Black Virginia Senators Explain To GOP Assholes That Confederate Statues Actually Hurt
Virginia's new Democratic majority in the General Assembly has already passed some kickass legislation. In just the past couple months, the newly Democratically controlled legislature has passed an anti-LGBTQ discrimination bill. It's passed the Equal Rights Amendment. It torched Lee-Jackson Day and replaced it with a state holiday for Election Day. But not everything's been rosy, particularly when it comes to gun safety, and now there's some tedious pushback about Confederate memorials.
You'd think after Charlottesville, where Nazis and other white supremacists let their hate flags fly, everyone would agree to junk the memorials to slavery celebrating traitors. However, we live in a world where Republicans exist.
One of those Republicans, freshman lawmaker Sen. Jennifer Kiggans, claimed it was "divisive and not healing" to even consider removing Confederate memorials.

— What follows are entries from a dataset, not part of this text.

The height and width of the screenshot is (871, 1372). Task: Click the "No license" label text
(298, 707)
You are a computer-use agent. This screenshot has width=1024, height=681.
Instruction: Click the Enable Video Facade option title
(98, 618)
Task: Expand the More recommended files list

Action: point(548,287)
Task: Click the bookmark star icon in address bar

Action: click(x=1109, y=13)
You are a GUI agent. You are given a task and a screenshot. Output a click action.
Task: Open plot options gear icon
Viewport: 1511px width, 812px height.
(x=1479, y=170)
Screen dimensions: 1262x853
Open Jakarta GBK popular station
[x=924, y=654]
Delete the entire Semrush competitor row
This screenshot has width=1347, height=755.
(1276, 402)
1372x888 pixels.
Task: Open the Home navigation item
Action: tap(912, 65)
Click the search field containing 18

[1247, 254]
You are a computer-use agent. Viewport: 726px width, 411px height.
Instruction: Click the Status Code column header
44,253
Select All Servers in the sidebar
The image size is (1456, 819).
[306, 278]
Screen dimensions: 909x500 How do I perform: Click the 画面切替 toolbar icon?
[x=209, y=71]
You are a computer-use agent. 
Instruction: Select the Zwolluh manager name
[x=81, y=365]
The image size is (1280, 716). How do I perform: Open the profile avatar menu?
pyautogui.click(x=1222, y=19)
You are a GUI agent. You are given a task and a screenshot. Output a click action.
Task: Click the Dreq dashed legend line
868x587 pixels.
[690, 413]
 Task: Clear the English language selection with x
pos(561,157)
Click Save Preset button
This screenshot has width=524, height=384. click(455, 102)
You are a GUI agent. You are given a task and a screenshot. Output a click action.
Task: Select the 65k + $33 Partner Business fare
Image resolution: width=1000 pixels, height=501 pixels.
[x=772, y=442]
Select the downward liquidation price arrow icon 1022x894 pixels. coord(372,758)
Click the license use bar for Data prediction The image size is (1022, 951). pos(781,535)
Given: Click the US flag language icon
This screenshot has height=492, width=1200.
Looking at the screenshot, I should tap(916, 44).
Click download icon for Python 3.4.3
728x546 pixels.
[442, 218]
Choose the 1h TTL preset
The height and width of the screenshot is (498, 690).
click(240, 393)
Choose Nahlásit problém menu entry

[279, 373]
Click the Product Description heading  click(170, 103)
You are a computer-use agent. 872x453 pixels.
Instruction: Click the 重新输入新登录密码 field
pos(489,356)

Kiggans is the sort of Republican who conflates history with celebration. It's not as though anyone's going to forget 9/11 unless there are statues of Osama bin Laden in Central Park. Valorizing sworn enemies of the United States is a weird thing to do unless you really dislike black people.
Kiggans, who by the way is hella white, argued that Civil War memorials were "in most cases … dedicated to deceased veterans who fought for their homeland and died or were wounded alongside their hometown friends." This is bullshit. These people were all traitors. They willingly attacked and killed American soldiers. No amount of revisionist, "Lost Cause" nonsense can change that fact.
Hundreds of Confederate monuments litter the state, and current law forbids localities from tearing them down or moving them. #AllStatuesMatter, I guess. A majority of Democrats favor legislation that would let counties, cities, and towns decide the monuments' fates. A few weeks ago, the Senate had passed its version of this bill, which all Democrats supported and all Republicans opposed. There was an intensely emotional debate Wednesday when the Senate amended its bill to match the House version. Kiggans just couldn't resist her "last chance" to say something gross and offensive about these damn monuments.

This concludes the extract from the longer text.